* _The problem_:
Lines with "agent": please show every one of them from the listing below.

*** Begin section ***

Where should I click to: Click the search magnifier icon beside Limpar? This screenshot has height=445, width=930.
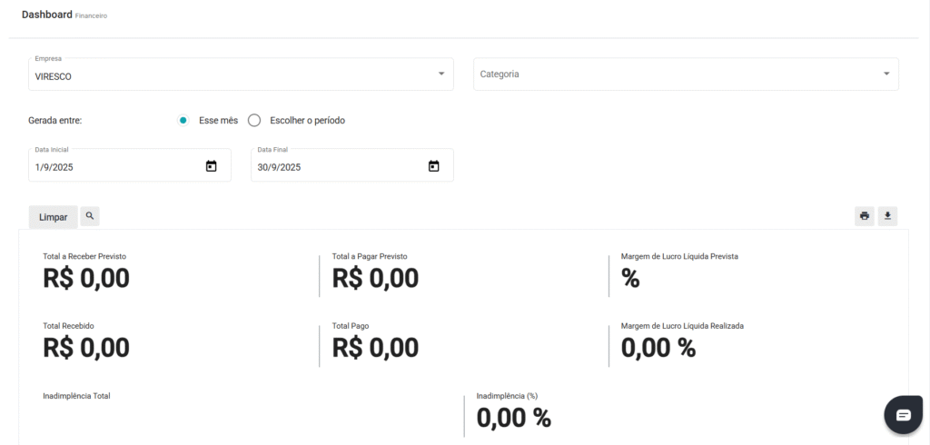pyautogui.click(x=90, y=216)
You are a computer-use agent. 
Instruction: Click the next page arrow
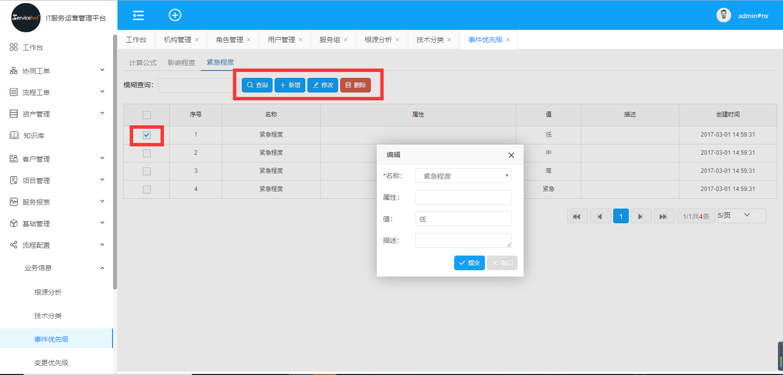point(640,216)
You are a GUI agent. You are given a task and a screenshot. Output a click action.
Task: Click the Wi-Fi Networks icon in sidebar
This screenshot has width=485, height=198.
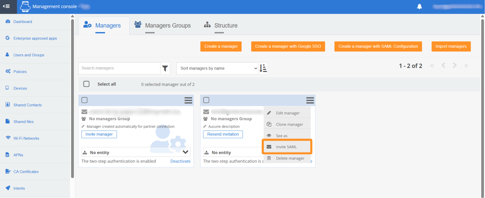click(x=8, y=138)
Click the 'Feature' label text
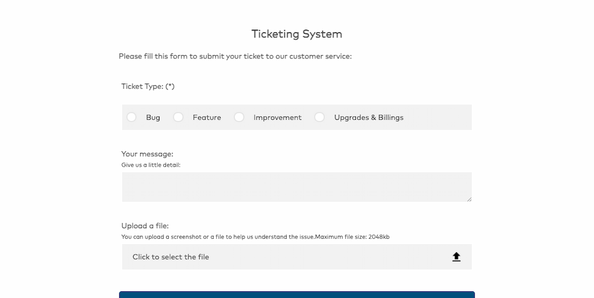Screen dimensions: 594x298 click(x=207, y=118)
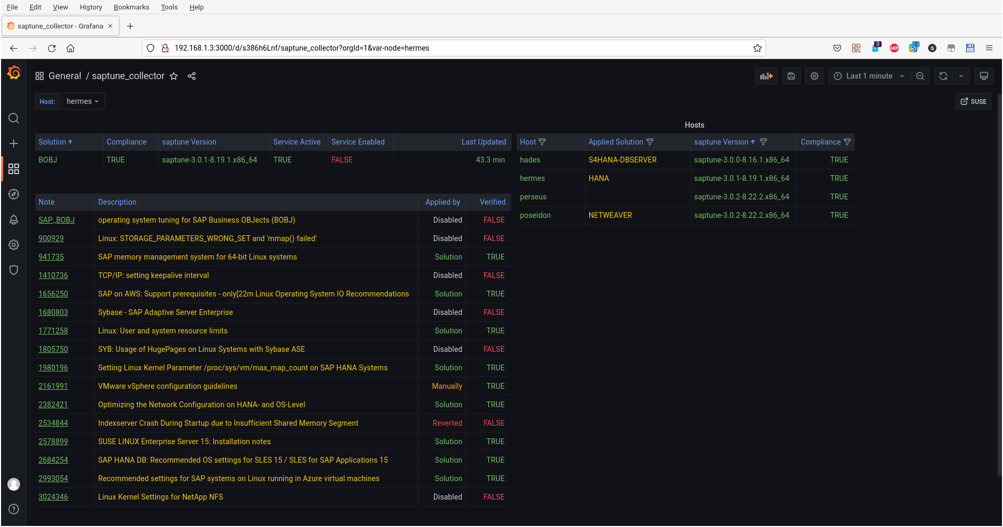
Task: Click the zoom out time range icon
Action: click(x=920, y=76)
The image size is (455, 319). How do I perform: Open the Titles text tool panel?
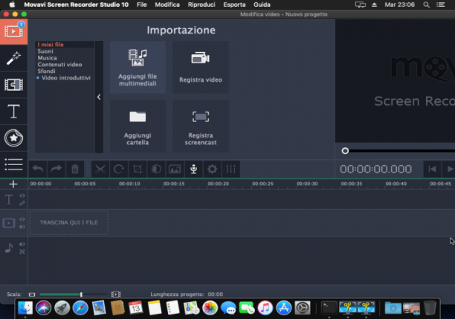pyautogui.click(x=13, y=112)
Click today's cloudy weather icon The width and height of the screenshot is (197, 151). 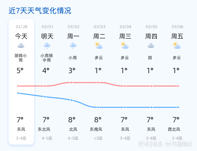(21, 46)
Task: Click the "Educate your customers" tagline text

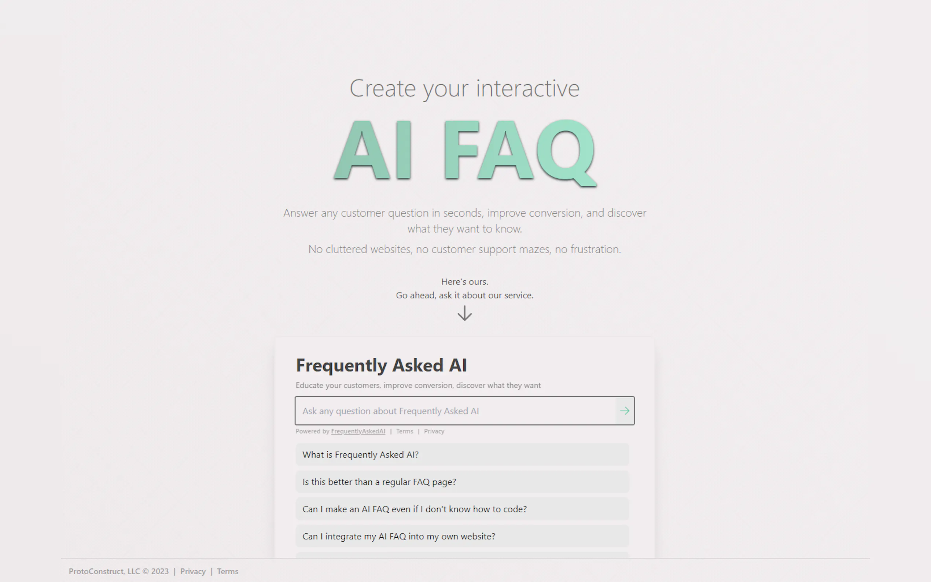Action: [x=418, y=385]
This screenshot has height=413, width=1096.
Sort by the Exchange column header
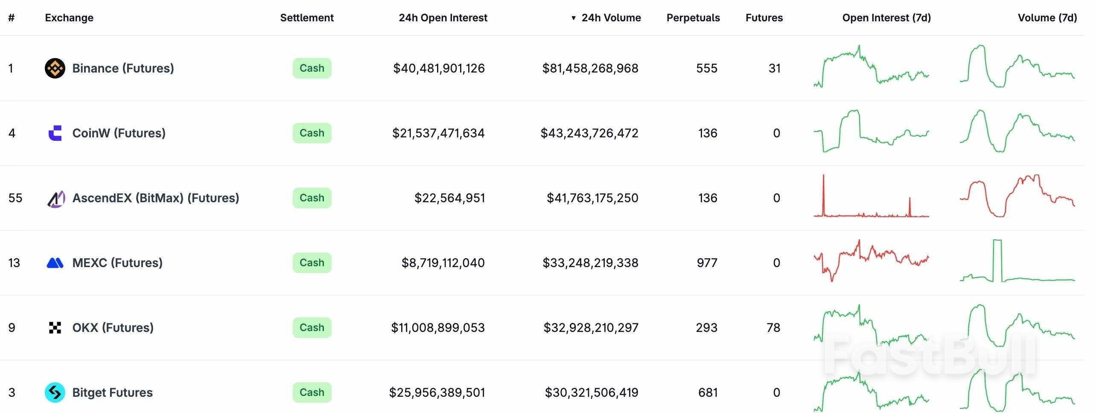[x=69, y=18]
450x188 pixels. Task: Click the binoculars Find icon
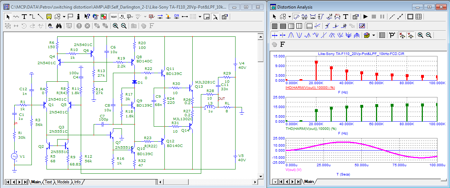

*** End section ***

* _Result_:
You are a computer-use agent. 
You are a GUI agent. You are given a task and a screenshot. Output a click action.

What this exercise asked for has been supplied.